Ieri abbiamo ricordato con enfasi non usuale per queste latitudini, le mille ragioni di un’unione che appare forte sulla carta ma debole quando si affronta la realtà di ogni giorno. Un paese vero che non è fatto di garibaldini, di patrioti, di statuti albertini ma che è la somma disomogenea di imprese, posti di lavoro, variazioni di pil, aspirazioni al miglioramento sociale. In questo paese non esiste una festa che davvero accomuni tutti: il 25 aprile non lo è, colpa di alcuni fascisti di ritorno e degli antifascisti di mestiere; così come non lo è il 2 giugno che celebra, con ogni probabilità, la madre di tutte le divisioni (nord contro sud, monarchici contro repubblicani).
Questo 17 Marzo poteva, insomma, mettere tutti d’accordo. Non è stato e non sarà così. Primo perché si celebra una non-unità, considerato che a quella data moltissimi territori non erano italiani. Secondo, ed è molto più contingente e per questo lampante, perché è stata l’ennesima parata di una fazione contro l’altra. I fischi a Berlusconi, le manifestazioni di partito, La Russa che non può parlare, i leghisti che non festeggiano: non c’è nulla, ma proprio nulla, che possa richiamare ad un minimo di memoria condivisa. La reductio ad unum in cui gli italiani riescono meglio è quella politica, capaci come siamo di complicare tutto e poi di semplificarlo, magicamente, dipingendo ogni questione come una battaglia tra destra e sinistra, berlusconiani e non, amanti della costituzione e critici, autonomisti e centralisti. E’ così -si dirà -dai tempi dei guelfi e dei ghibellini ma è quanto meno stucchevole che le divisioni si ripetano sempre uguali a se stesse e che, al netto del progresso economico globale, questo paese continui a portarsi dietro i problemi di sempre.

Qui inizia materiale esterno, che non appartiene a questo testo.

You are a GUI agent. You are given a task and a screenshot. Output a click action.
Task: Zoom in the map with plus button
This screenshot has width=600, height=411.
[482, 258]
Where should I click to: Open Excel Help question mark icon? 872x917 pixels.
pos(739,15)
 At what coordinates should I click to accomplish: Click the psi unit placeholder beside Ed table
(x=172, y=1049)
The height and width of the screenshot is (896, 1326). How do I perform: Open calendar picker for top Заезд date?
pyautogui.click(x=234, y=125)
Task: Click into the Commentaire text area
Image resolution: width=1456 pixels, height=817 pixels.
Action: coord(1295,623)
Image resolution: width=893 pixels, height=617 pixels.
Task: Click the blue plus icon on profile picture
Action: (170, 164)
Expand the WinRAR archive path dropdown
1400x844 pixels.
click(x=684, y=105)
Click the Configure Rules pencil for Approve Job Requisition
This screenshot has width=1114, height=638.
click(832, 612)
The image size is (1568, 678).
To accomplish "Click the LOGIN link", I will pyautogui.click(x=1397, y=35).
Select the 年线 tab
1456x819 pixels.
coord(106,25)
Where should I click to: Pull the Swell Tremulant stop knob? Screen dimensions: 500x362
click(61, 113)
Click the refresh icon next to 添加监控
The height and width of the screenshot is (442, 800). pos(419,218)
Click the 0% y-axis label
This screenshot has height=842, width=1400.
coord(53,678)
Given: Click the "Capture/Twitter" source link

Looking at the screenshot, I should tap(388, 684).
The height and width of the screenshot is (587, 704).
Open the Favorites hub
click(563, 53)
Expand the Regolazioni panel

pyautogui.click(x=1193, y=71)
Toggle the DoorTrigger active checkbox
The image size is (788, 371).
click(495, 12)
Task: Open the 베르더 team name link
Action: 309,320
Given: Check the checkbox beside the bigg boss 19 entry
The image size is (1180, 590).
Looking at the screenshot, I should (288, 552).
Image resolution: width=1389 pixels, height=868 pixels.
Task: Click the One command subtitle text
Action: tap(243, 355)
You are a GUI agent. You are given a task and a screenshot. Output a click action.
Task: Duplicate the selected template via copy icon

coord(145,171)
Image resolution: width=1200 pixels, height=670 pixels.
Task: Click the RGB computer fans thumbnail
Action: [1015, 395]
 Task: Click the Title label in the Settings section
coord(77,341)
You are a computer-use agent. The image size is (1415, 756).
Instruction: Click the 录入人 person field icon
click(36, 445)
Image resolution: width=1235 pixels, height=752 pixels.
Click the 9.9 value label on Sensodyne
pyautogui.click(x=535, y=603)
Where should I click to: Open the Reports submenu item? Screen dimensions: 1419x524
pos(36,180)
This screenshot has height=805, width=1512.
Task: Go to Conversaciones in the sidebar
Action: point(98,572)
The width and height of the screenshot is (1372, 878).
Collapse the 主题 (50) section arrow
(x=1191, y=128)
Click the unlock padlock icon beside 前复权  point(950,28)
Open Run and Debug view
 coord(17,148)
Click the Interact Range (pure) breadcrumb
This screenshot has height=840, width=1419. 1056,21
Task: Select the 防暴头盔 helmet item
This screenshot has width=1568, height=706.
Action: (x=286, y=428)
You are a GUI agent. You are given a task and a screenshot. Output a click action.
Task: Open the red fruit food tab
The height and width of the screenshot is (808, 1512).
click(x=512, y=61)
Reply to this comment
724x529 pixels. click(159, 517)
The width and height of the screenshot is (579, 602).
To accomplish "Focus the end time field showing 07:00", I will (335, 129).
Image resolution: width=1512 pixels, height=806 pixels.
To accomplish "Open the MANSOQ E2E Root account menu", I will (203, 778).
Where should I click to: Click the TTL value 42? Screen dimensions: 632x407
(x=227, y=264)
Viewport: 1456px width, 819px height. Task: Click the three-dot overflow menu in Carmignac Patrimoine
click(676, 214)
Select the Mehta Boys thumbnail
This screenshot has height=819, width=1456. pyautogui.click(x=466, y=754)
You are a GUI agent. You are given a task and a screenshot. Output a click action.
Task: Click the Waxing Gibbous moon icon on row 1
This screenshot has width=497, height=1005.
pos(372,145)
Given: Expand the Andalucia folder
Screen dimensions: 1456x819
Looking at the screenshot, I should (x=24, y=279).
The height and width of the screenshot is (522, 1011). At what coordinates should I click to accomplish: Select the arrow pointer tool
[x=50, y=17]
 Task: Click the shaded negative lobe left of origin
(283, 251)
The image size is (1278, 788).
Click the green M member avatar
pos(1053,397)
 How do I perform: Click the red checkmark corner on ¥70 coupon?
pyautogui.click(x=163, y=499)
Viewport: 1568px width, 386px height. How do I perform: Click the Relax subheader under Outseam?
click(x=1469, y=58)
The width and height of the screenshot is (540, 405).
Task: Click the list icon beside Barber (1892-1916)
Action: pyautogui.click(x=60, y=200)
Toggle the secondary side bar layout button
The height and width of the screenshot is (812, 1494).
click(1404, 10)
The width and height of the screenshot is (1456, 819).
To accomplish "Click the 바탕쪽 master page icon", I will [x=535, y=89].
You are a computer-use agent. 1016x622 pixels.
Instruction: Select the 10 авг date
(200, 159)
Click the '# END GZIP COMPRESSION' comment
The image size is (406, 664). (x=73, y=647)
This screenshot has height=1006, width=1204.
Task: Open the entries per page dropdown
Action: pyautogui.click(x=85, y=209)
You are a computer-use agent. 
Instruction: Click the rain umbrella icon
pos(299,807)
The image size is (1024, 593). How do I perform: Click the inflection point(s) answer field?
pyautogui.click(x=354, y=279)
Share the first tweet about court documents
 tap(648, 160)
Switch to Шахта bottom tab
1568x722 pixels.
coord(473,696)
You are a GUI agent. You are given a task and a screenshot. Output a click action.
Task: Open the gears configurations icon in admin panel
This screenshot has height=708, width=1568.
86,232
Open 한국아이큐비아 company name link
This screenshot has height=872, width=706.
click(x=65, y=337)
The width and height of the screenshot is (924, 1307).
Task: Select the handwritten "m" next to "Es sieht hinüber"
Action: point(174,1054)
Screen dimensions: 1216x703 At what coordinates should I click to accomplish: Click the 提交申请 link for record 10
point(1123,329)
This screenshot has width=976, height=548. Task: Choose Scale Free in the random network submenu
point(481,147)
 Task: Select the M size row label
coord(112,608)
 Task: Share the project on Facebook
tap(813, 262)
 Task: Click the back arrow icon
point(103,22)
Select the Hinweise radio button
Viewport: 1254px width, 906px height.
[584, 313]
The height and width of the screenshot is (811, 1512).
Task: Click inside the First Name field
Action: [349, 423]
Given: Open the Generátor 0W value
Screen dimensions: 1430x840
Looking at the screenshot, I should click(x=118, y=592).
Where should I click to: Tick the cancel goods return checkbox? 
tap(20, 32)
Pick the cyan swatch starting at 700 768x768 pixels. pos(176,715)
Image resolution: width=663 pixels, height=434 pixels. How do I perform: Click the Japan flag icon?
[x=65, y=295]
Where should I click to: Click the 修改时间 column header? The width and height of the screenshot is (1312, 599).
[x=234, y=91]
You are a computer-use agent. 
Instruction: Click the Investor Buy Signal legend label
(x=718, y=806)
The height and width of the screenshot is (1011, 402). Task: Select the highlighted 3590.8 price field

Solo un pazzo potrebbe definire il nostro un paese unito. Non lo è geograficamente, non lo è politicamente, non lo è costituzionalmente con un documento nato da un compromesso storico non frutto di sintesi ma di scontro ideologico. Potrebbe non essere un problema, se non fosse che i segnali indicano una divaricazione costante delle divisioni e del gap tra territori. La Germania unificata ha colmato larga parte delle differenze tra Est e Ovest in 15 anni. Noi, in un periodo dieci volte superiore, abbiamo battuto ogni record in fatto di spesa pubblica improduttiva e di sprechi a vario titolo contabilizzati. Non bastasse questo, quando potremmo fermarci un secondo a riflettere e a cercare condivisione, finiamo per dividerci ulteriormente, magari a geometrie variabili.
Ieri abbiamo festeggiato e oggi, fossimo un paese vero, dovremmo porci alcune domande e iniziare ad elaborare qualche risposta. Il problema è che abbiamo festeggiato rinchiudendoci nel ghetto delle militanza oltranzista e declinando ogni invito a ricercare soluzioni comuni per problemi comuni. Difficile pensare che oggi qualcuno si svegli dal torpore e pensi al bene del paese prima che a quello della sua parte politica.